O dólar registrou alta de 0,40% frente ao real, cotado a R$ 5,00, nesta quarta-feira (29/4). A elevação interrompe uma série de duas quedas seguidas, nas quais a moeda brasileira vinha resistindo aos solavancos da guerra.
Já o Ibovespa, o principal índice da Bolsa Brasileira (B3), fechou em forte queda de 2,05%, aos 184.746,96 pontos. Esse foi o sexto recuo seguido do indicador.
A guerra no Oriente Médio segue como o principal vetor dos mercados de câmbio e ações. Nos últimos dias, prevalece um quadro de impasse, com o retrocesso das negociações entre Estados Unidos e Irã.
Nesta quarta-feira, o presidente americano, Donald Trump, rejeitou a mais recente proposta de acordo feita pelo Irã. O republicano acrescentou que manterá o bloqueio naval a portos iranianos no Estreito de Ormuz. Isso até que seja firmado um pacto que atenda às preocupações de Washington com o programa nuclear de Teerã.
Alta do petróleo
Nesse cenário, os preços internacionais do petróleo mantiveram a tendência alta, ampliando as expectativas de inflação e de queda do crescimento global. As cotações atingiram o maior valor desde 31 de março, pouco depois do início da guerra, em 28 de fevereiro.
O barril para junho do tipo Brent, a referência mundial da commodity, subiu 6,08%, a US$ 118,03. O West Texas Intermediate (WTI, que baliza o mercado americano), também para junho, aumentou 6,95%, a US$ 106,88 por barril.
Valorização global
O dólar também se valorizou no mercado global. Às 16h10, o índice DXY, que mede a força da moeda americana frente a uma cesta de seis divisas fortes (como euro, iene e libra esterlina), subia 0,35%, aos 98,99 pontos.
Nesta quarta-feira, o mercado também repercutiu a decisão do Comitê Federal de Mercado Aberto (Fomc, na sigla em inglês), do Federal Reserve (Fed, o banco central dos Estados Unidos), que manteve a taxa de juros do país no intervalo entre 3,50% e 3,75%.
Saída de Powell
A decisão era amplamente esperada pelos agentes econômicos. Foi marcada, contudo, pelo maior dissenso desde 1992. A medida recebeu oito votos a favor e quatro contra.

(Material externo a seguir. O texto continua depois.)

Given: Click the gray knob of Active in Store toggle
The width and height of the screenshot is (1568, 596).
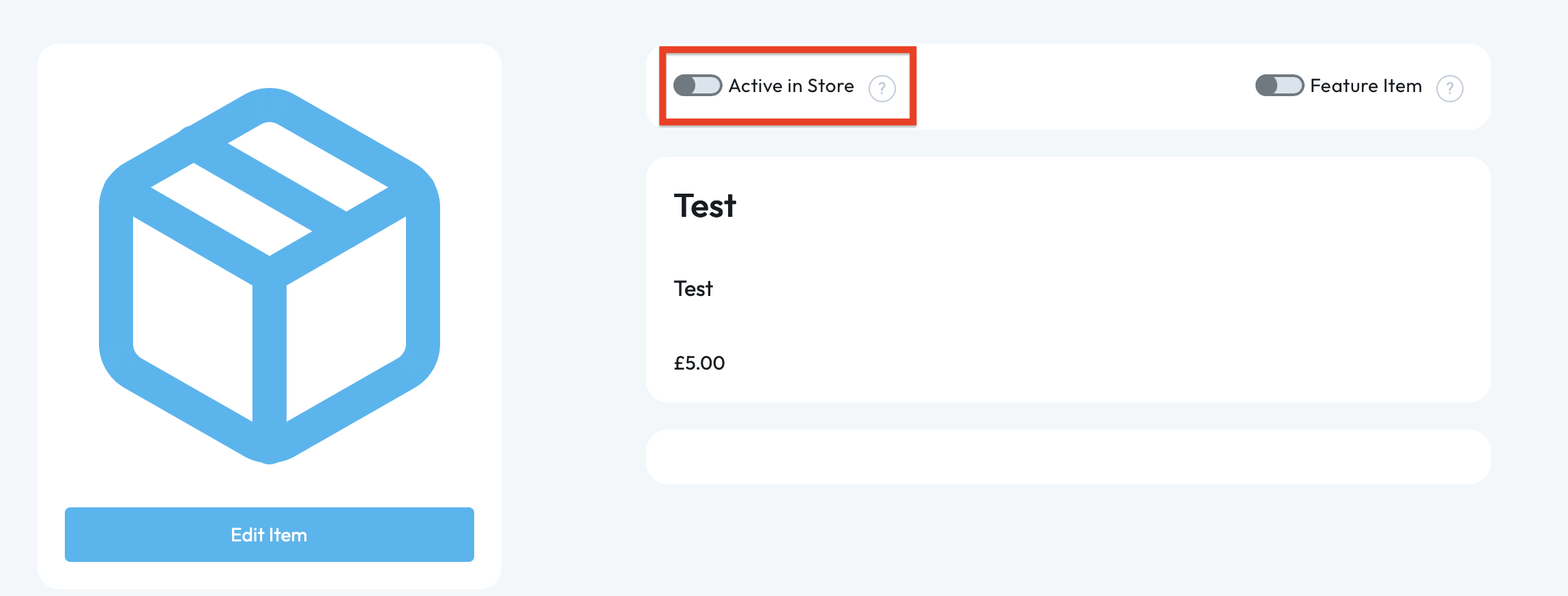Looking at the screenshot, I should (685, 86).
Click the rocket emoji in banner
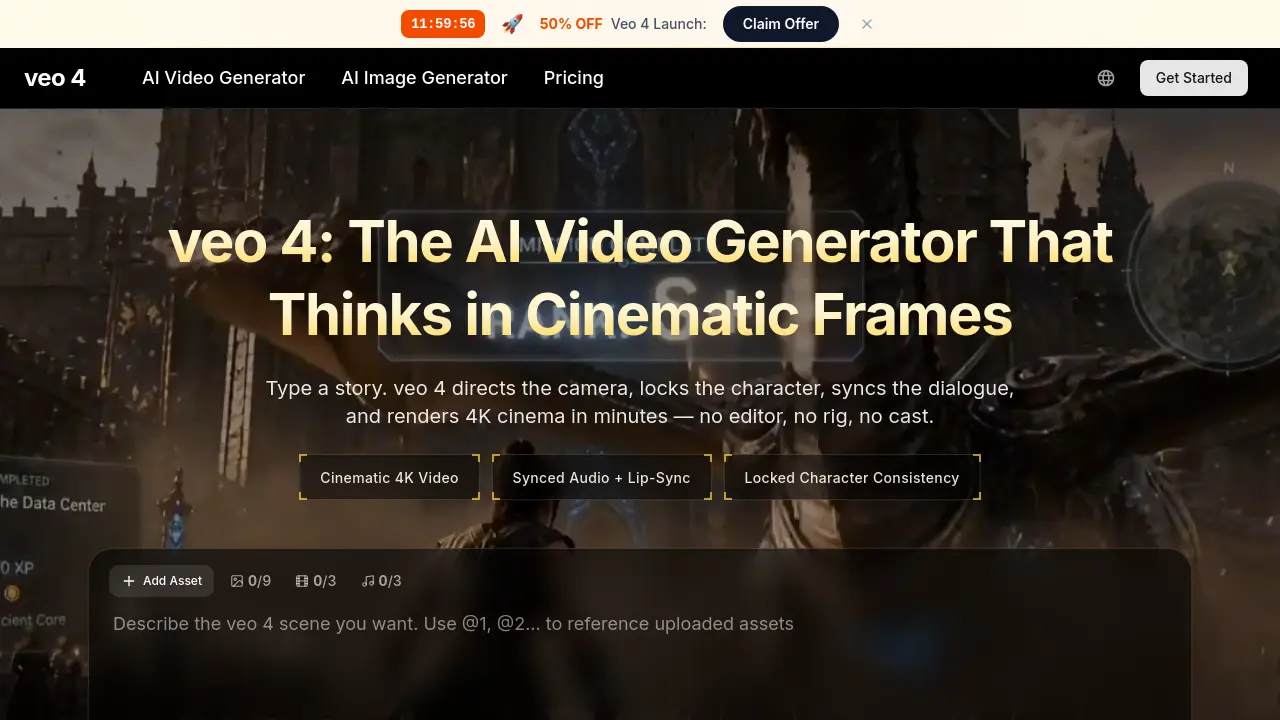Screen dimensions: 1280x720 (512, 24)
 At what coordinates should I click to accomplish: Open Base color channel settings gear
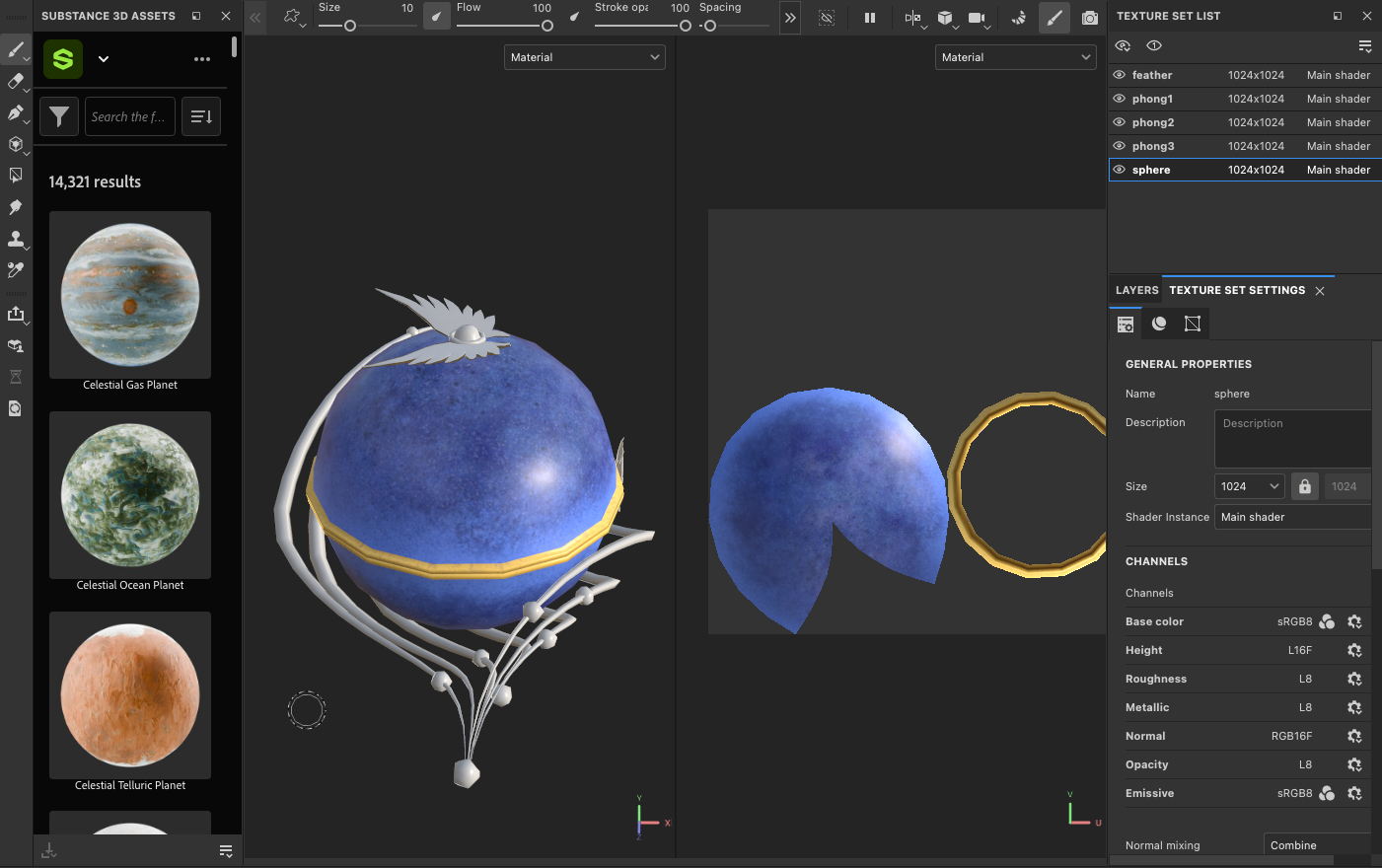click(x=1354, y=621)
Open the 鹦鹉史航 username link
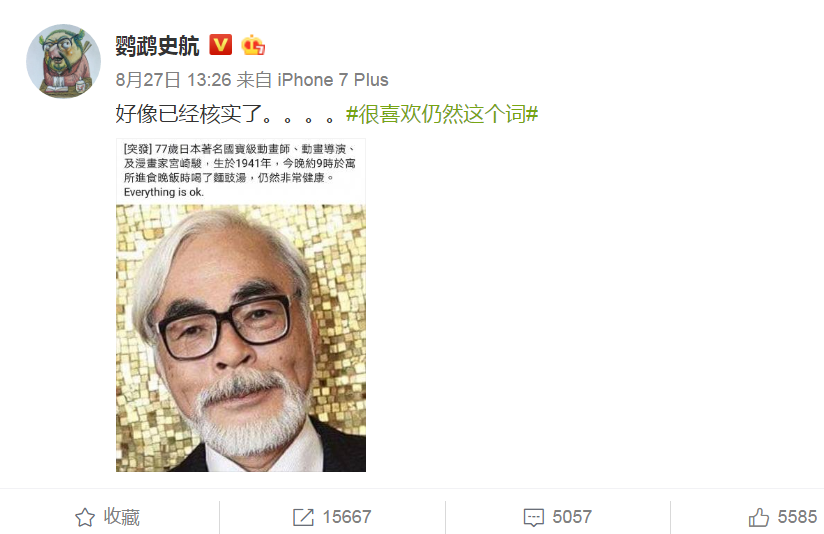Viewport: 824px width, 534px height. pyautogui.click(x=157, y=46)
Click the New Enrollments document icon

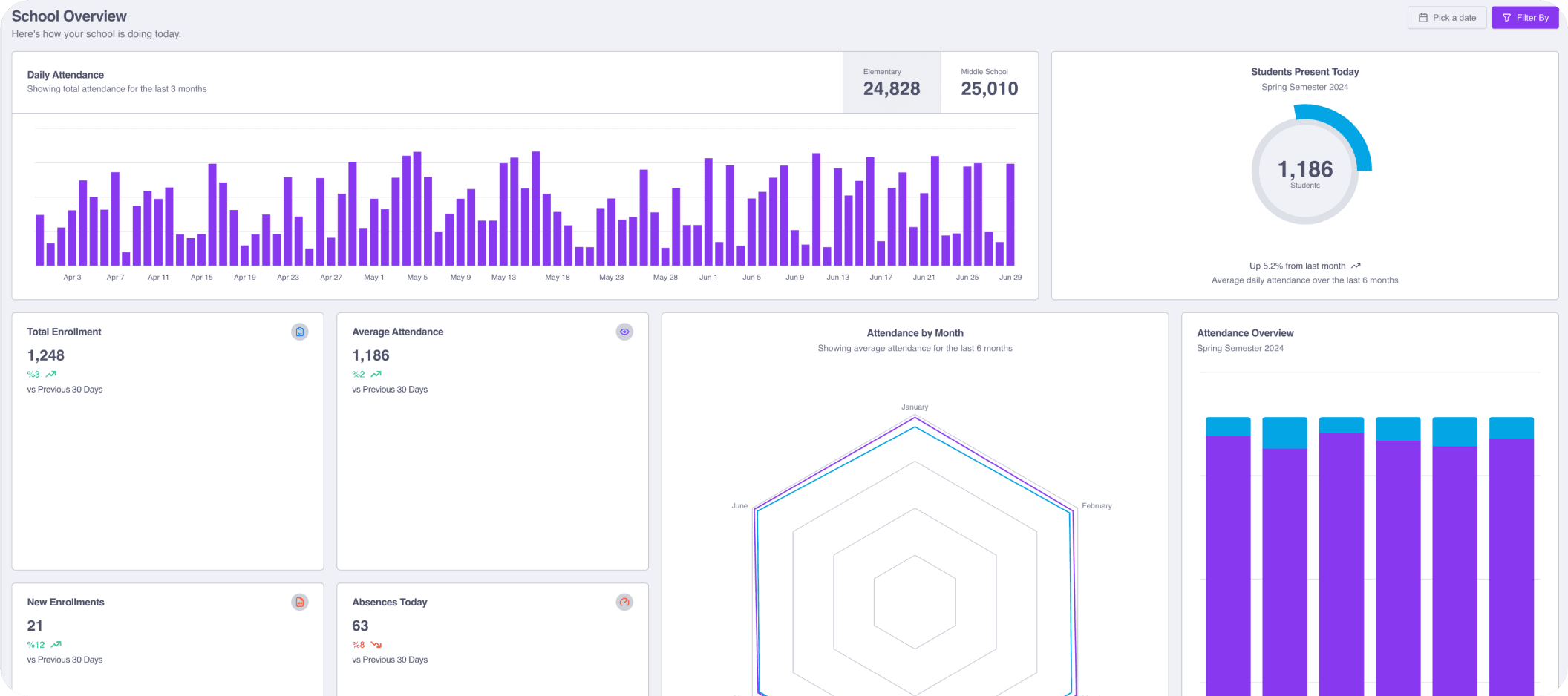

A reunião do Fomc pode ter sido a última comandada pelo presidente do Fed, Jerome Powell, cujo mandato à frente da instituição termina em 15 de maio. Ele será substituído por Kevin Warsh, indicado para o cargo por Trump. Em entrevista depois da decisão sobre os juros, Powell afirmou que pretende permanecer no BC americano como membro do conselho de governadores, o principal órgão administrativo do Fed.
Trabalho no Brasil
No ambiente interno, foram divulgados os dados sobre o mercado de trabalho, que segue forte. No país, foram criados 228.208 postos de trabalho em março, segundo dados do Novo Cadastro Geral de Empregados e Desempregados (Caged), apresentados pelo Ministério do Trabalho e Emprego.
Esse foi o melhor mês de março do indicador desde 2024, quando o número de novas vagas ficou em 245,5 mil. O resultado do mês passado também superou as estimativas do mercado, com teto de 220 mil e mediana de 155,8 mil postos de trabalho.
Ibovespa
No Ibovespa, a baixa das ações da Vale teve forte peso no desempenho negativo do índice. Os papéis da mineradora caíram 5,5%, depois da divulgação do balanço.
As demonstrações financeiras do primeiro trimestre mostraram um lucro líquido de US$ 1,9 bilhão, uma alta de 39% na comparação com o mesmo período do ano anterior. Os analistas, contudo, apontaram um aumento expressivo dos custos operacionais da empresa.
As ações dos grandes bancos, que também têm forte influência no Ibovespa, caíram em peso. Às 16h40, os papéis do Itaú recuavam 2,55% e os do Bradesco, 2,07%.